So what did I do? Join the herd that was picking Green Bay.

In any case, I'm not sure what one week can tell me other than that Tony Romo still manages to lose games with bad decisions and that Alex Barron cemented the "first round bust'' title that he earned with the Rams Sunday night by becoming a practice balloon for Brian Orakpo. Yes, the Cowboys have offensive line problems and yes, they are probably overhyped as they always are. Heck, ESPN has two or three or four beat reporters on them every day -- two or three or four more than the NFL's 31 other teams.

Whoops. Make it 30. Forgot about Minnesota's Favre reporter.

In any case, Dallas is what it is -- I saw a poll last week that said the NFC East is by far the most followed division in the NFL. I'd attribute that to the Cowboys but I'd also note that it has four large markets, including the largest, so there are other factors.

It used to be the best.

Since 2004, it's never failed to put at least two teams in the playoffs and in 2006 and 2007, three of the four teams made the postseason. Now? It's only pretty good because all four teams have problems, some big, some smaller. And making a judgment off one week....

Silly. The only thing I'd do is suggest that I'd rank the Redskins third instead of fourth -- ahead of the Eagles but behind the Cowboys and Giants.
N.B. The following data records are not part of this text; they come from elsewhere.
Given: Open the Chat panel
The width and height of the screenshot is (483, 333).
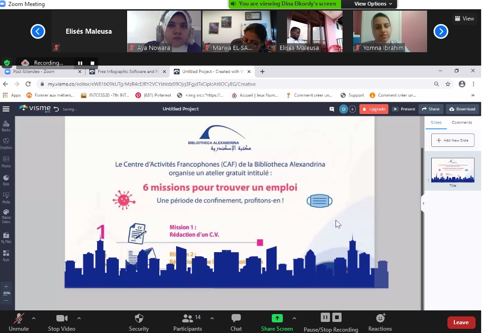Looking at the screenshot, I should [x=236, y=319].
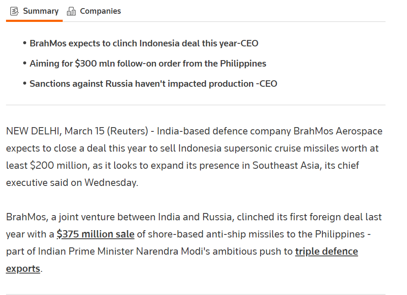The height and width of the screenshot is (295, 407).
Task: Open the "triple defence" hyperlink
Action: (326, 251)
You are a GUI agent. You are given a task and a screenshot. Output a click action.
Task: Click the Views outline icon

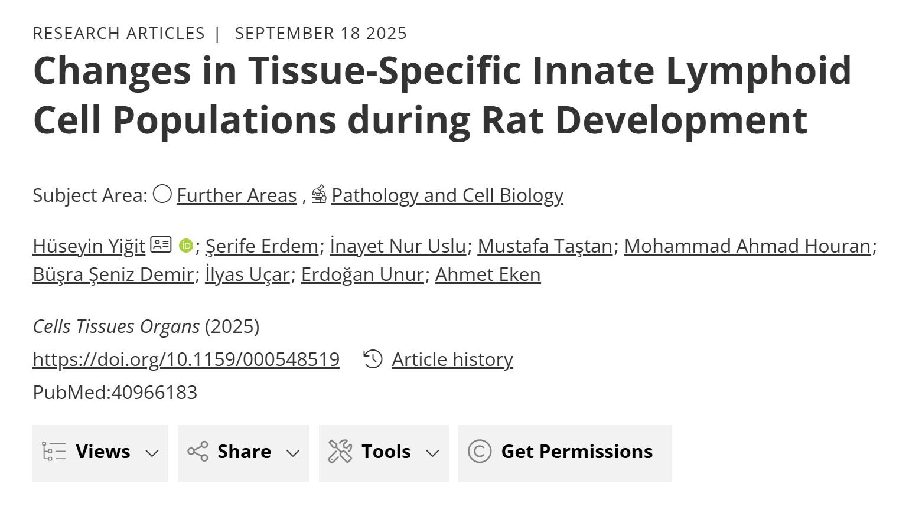[54, 452]
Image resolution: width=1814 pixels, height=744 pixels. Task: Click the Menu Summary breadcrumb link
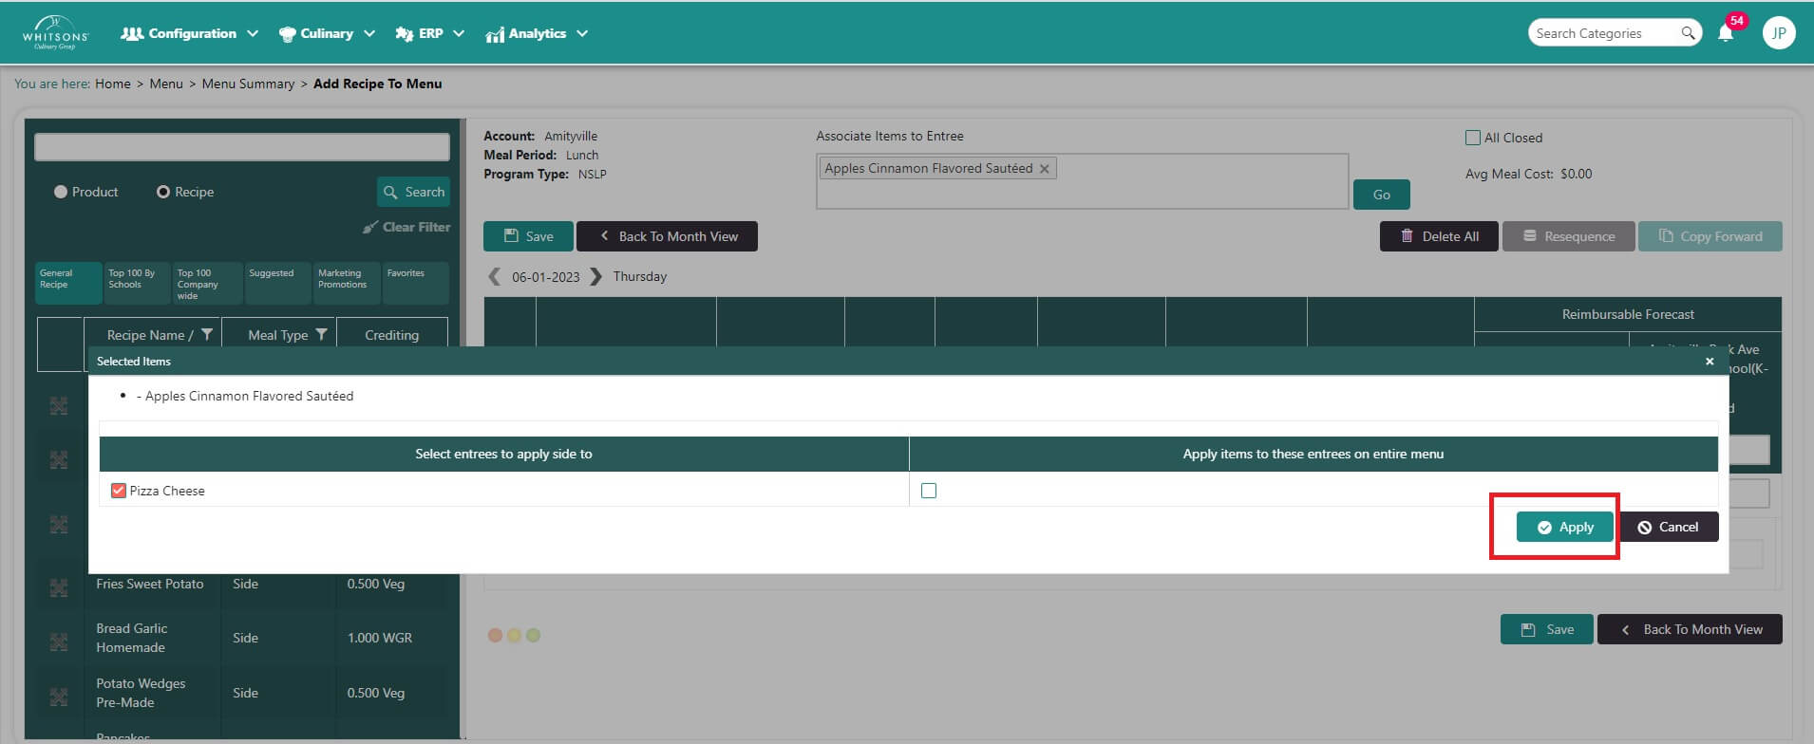[x=248, y=84]
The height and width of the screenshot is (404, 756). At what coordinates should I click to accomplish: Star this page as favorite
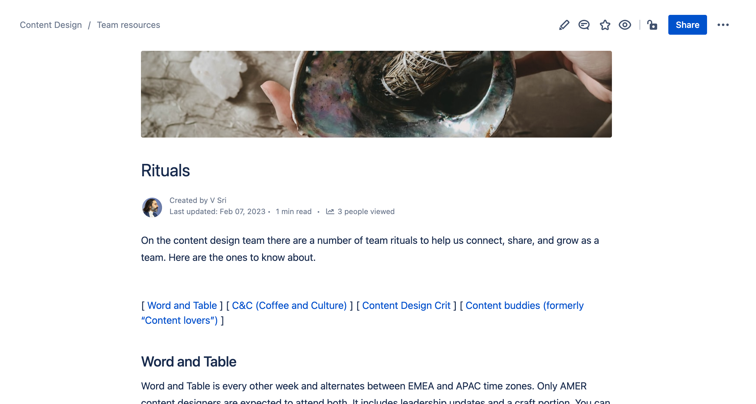coord(605,25)
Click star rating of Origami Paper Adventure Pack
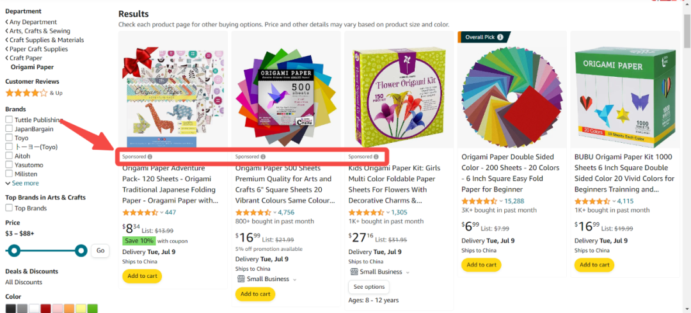Image resolution: width=691 pixels, height=313 pixels. click(x=140, y=213)
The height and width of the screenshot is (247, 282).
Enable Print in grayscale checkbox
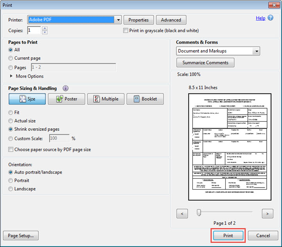pyautogui.click(x=126, y=30)
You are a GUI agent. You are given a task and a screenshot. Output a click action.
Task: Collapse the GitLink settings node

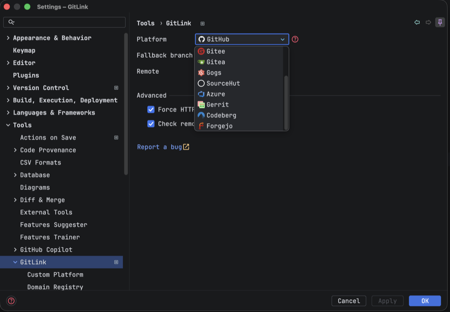[15, 262]
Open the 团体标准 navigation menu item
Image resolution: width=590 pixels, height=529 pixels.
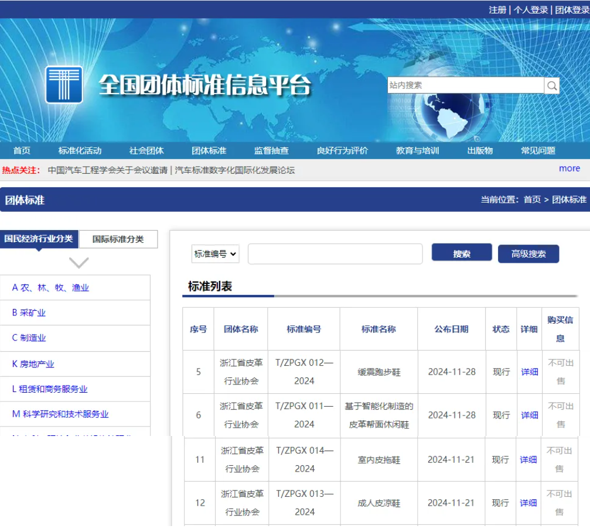click(209, 150)
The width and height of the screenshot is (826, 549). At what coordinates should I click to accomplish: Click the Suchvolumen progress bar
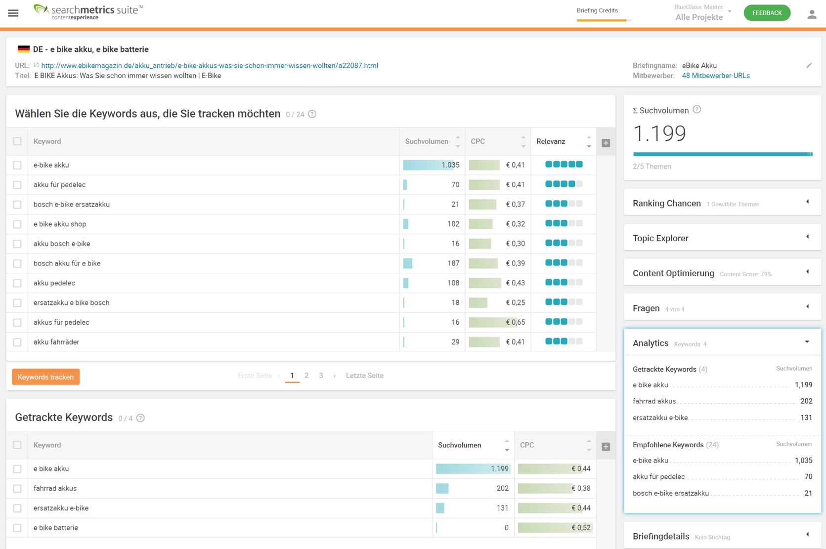coord(722,154)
Yes, the Cowboys are still No. 1 although Romo is still a loose cannon, that OL is shaky and Dez Bryant, who Jerry Jones seems to think will morph into Michael Irvin in an instant, looks more like a lost rookie whose talent won't emerge until much later -- like next season.

The Giants?

A lot of their defensive problems last season stemmed from injuries. Their pass rush was back Sunday against Carolina and their safeties -- Kenny Phillips, returned from injury plus free-agent acquisitions Antrel Rolle and Don Grant -- turned a huge 2009 weakness into a 2010 strength. They also have (Redskins and Cowboys note) the best YOUNG receiving trio in the NFL: Steve Smith (drafted 2007), Mario Manningham (2008) and Hakeem Nicks (2009).

The Redskins had a good defense last season under Greg Blache and it's better this year under Jim Haslett -- Brian Orakpo is every bit as good as DeMarcus Ware and DeAngelo Hall only has to keep his focus on the game to be among the league's best cornerbacks. But Donovan McNabb can't do much more with an offense with old legs (Clinton Portis and Larry Johnson) and literally no one to throw to but Chris Cooley and an aging Santana Moss.

Philadelphia may have tanked the year when it traded McNabb. Now Kevin Kolb is out and Michael Vick may end up starting a QB controversy because he wants to play even when Kolb is healthy. Not good.

How does it break out?

Hey, we're entering the second week. There are 240 games left.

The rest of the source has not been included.